Recent data indicate the need to consider HSCT in the treatment also of other functional T cell defects, even when they present with a delayed-onset. These conditions include Ras Homolog gene family member H (RhoH) deficiency (97), T lymphocyte-specific protein tyrosine kinase (LCK) deficiency (98, 99), Serine/threonine kinase 4 (STK4) deficiency (100, 101), and IL-2-inducible T cell kinase (ITK) deficiency (102–106).

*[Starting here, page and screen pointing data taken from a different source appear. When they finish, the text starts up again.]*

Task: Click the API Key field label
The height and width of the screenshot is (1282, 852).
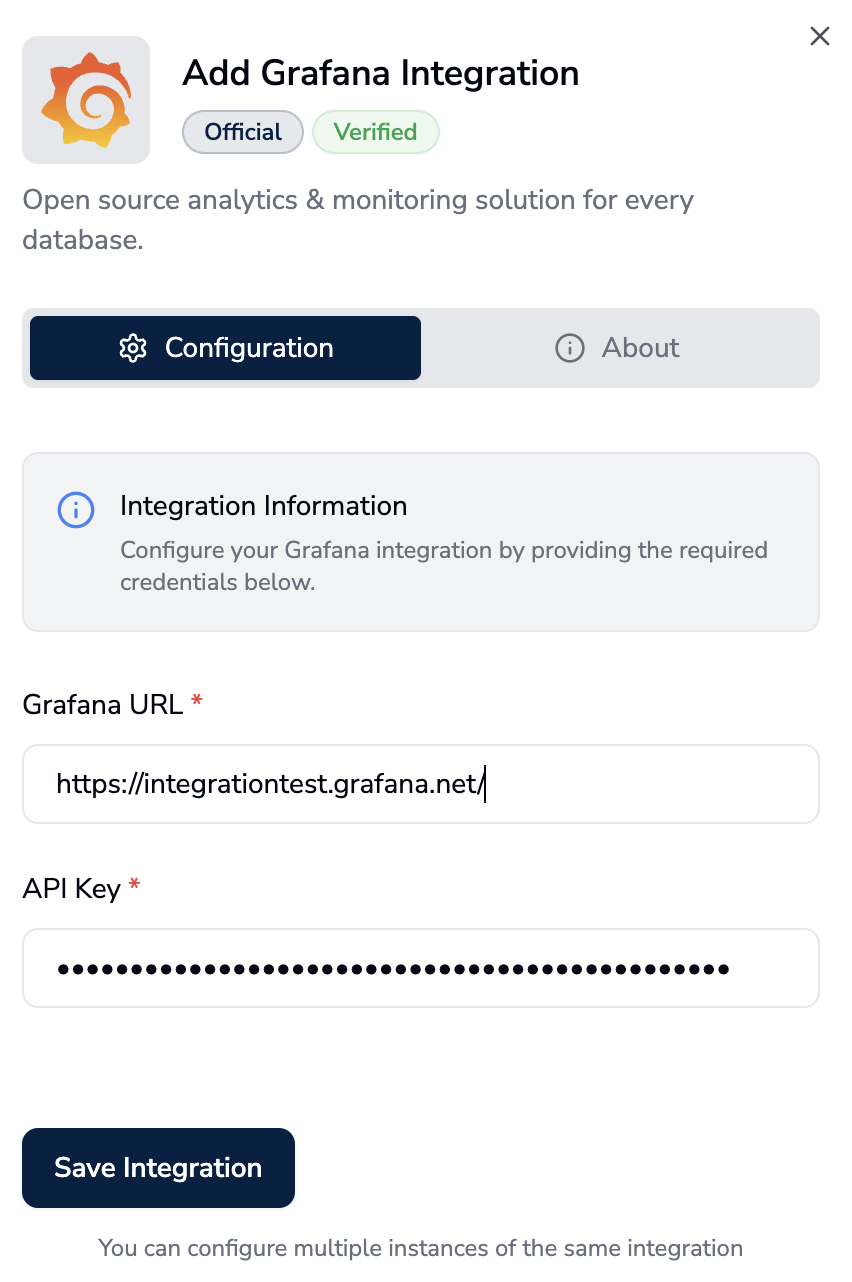Action: pyautogui.click(x=71, y=888)
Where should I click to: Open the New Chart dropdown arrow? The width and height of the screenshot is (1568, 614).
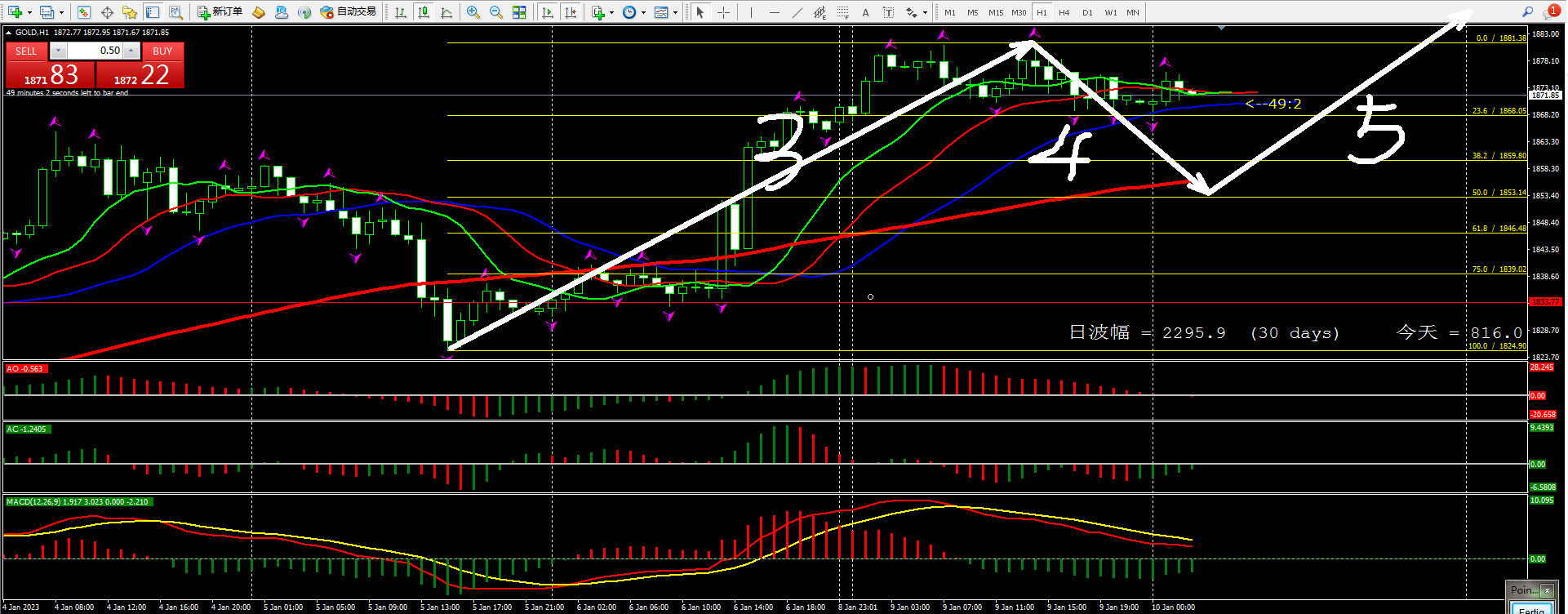click(29, 12)

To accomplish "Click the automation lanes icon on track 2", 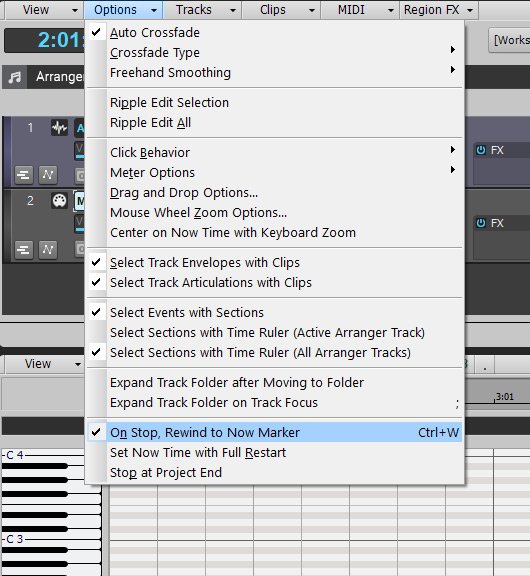I will [48, 250].
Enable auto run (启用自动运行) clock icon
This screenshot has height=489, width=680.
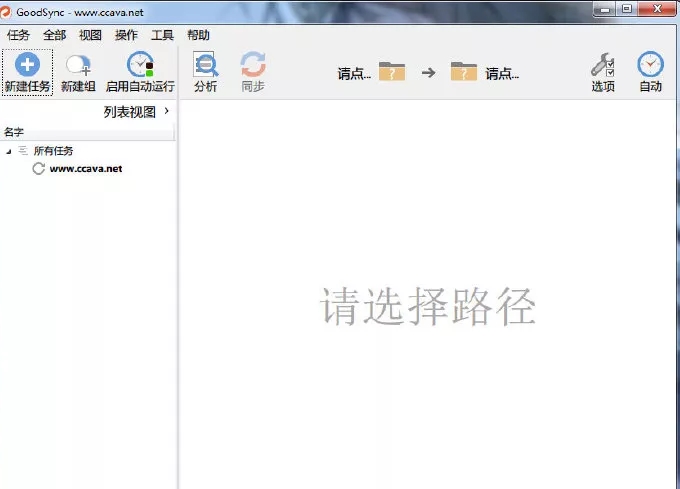tap(140, 65)
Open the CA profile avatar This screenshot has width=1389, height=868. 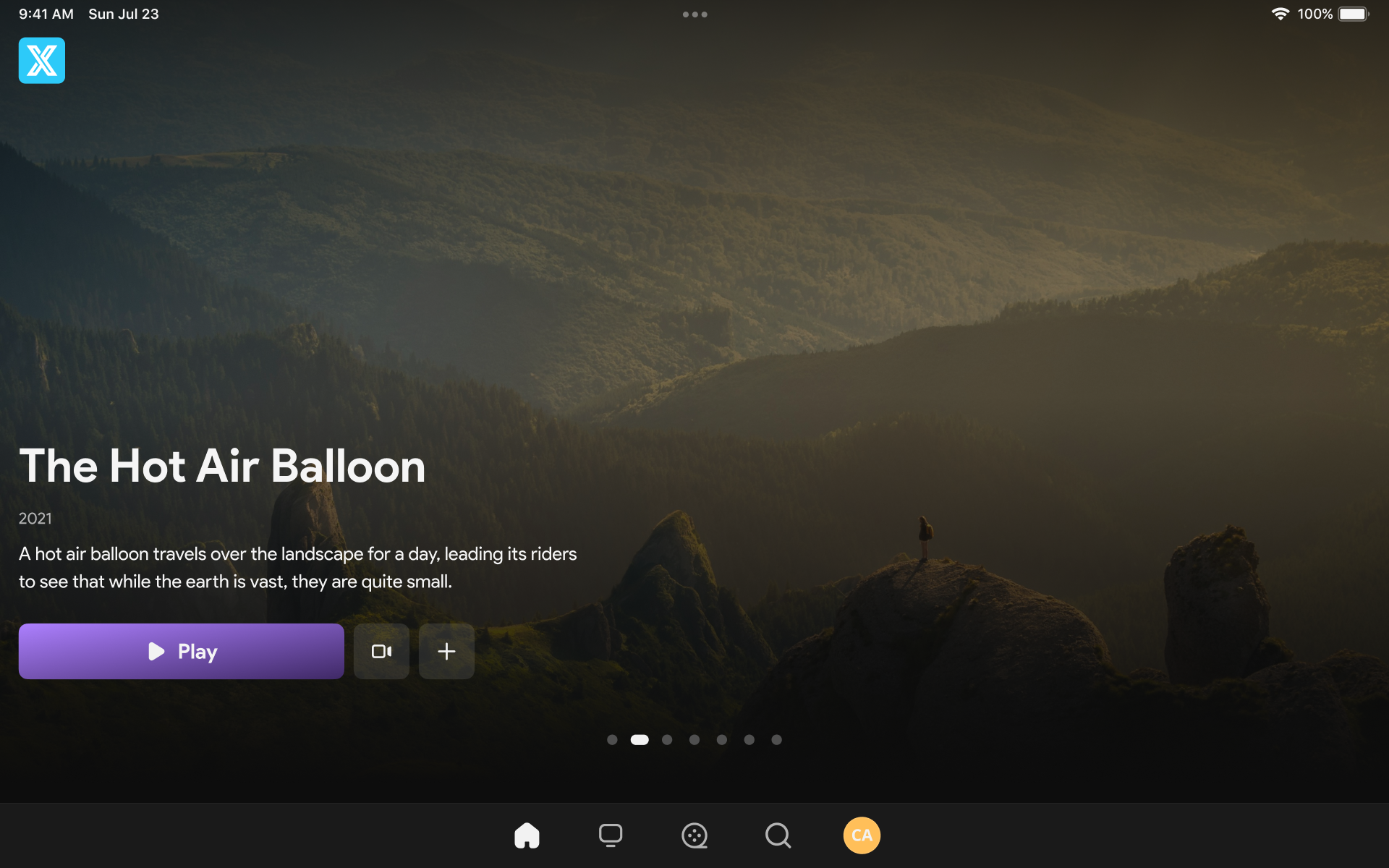point(862,835)
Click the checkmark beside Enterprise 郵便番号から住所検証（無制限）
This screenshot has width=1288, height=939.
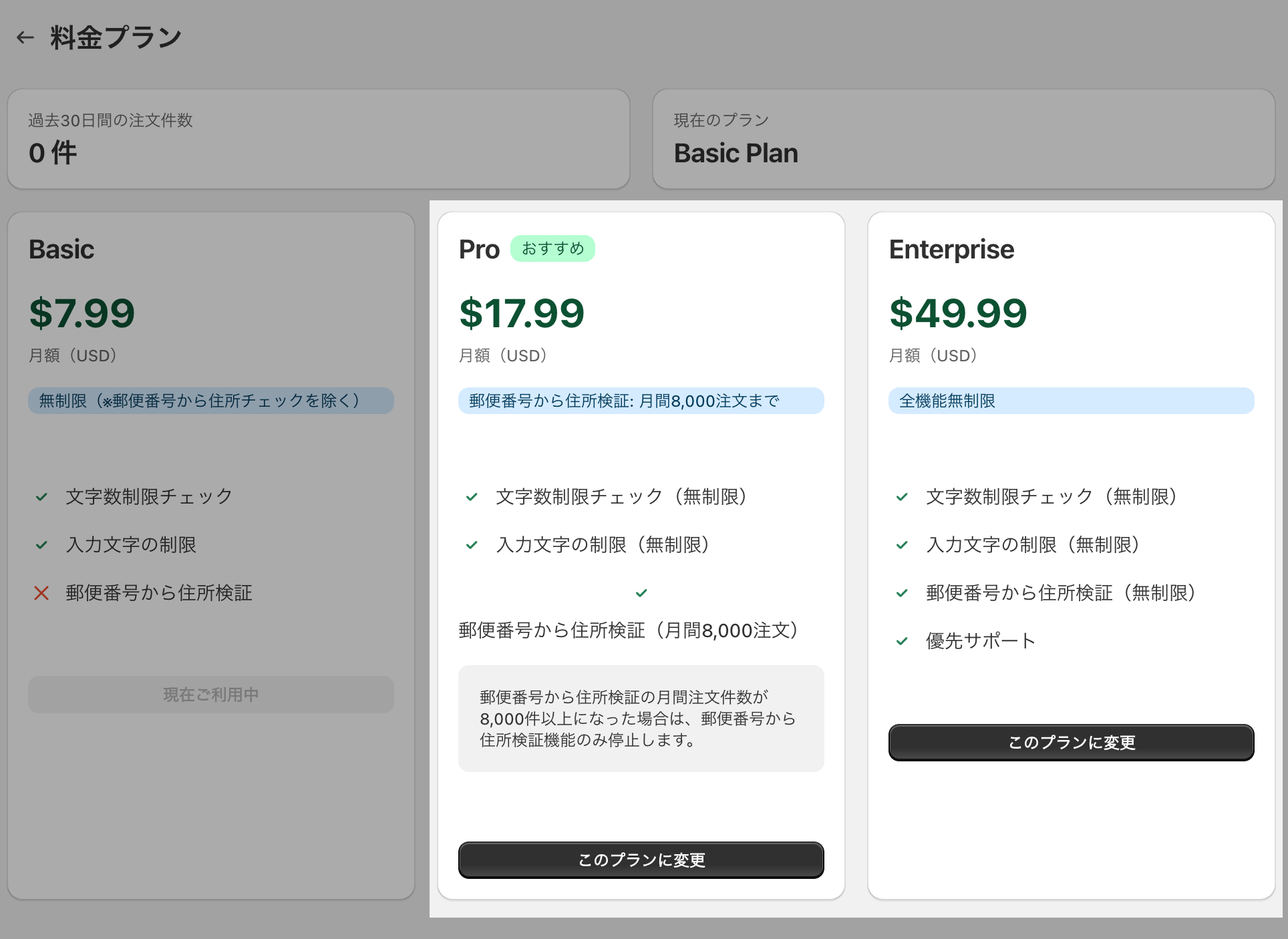click(x=902, y=593)
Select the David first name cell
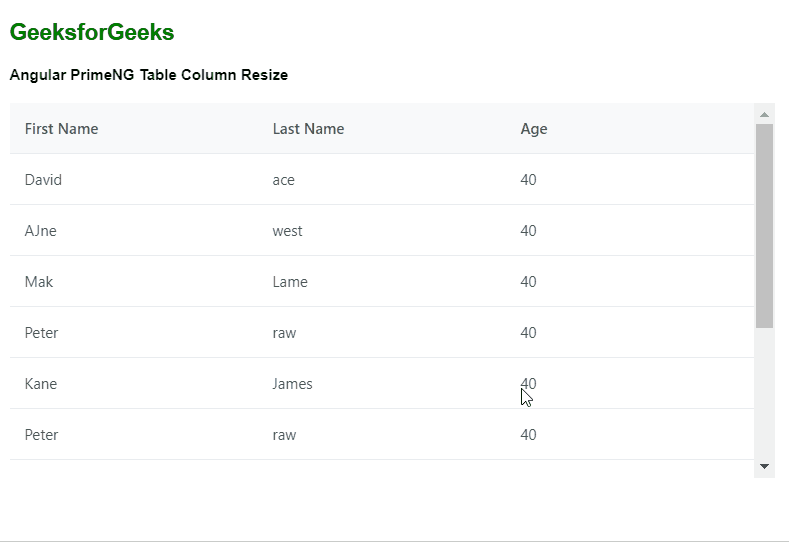Image resolution: width=789 pixels, height=542 pixels. coord(43,180)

Wiskott-Aldrich Syndrome and Other Immunodeficiencies With Congenital Thrombocytopenia
The Wiskott-Aldrich syndrome (WAS) is an X-linked disorder characterized by the triad of immunodeficiency, eczema, and thrombocytopenia. The immunodeficiency may manifest as recurrent and/or chronic infections, autoimmunity and increased susceptibility to malignancies, especially EBV-associated lymphoma (107). WAS has an estimated incidence of 1 in 100,000 live male births, and is caused by mutations of the WAS gene, which encodes the WAS protein (WASP), expressed in all non-erythroid hematopoietic cells and involved in signal transduction and cytoskeleton remodeling. The WASP protein plays a crucial role in formation of the immunological synapse and in migration of lymphoid and myeloid cells in response to chemotactic signals (108). Variable severity of the clinical phenotype has been reported in patients with WAS mutations. In most cases, patients suffer since early in life from severe eczema, bloody diarrhea, and recurrent infections (107). Otitis media, and bacterial upper and lower respiratory tract infections are particular common, however patients are also at risk for recurrent, chronic and/or severe viral infections, especially those sustained by herpesviruses, papillomavirus, and molluscum contagiosum. Autoimmune manifestations are also frequent, in particular haemolytic anemia, arthritis, inflammatory bowel disease, and IgA nephropathy. There is an increased risk of EBV-driven lymphoproliferative disease, lymphoma and leukemia.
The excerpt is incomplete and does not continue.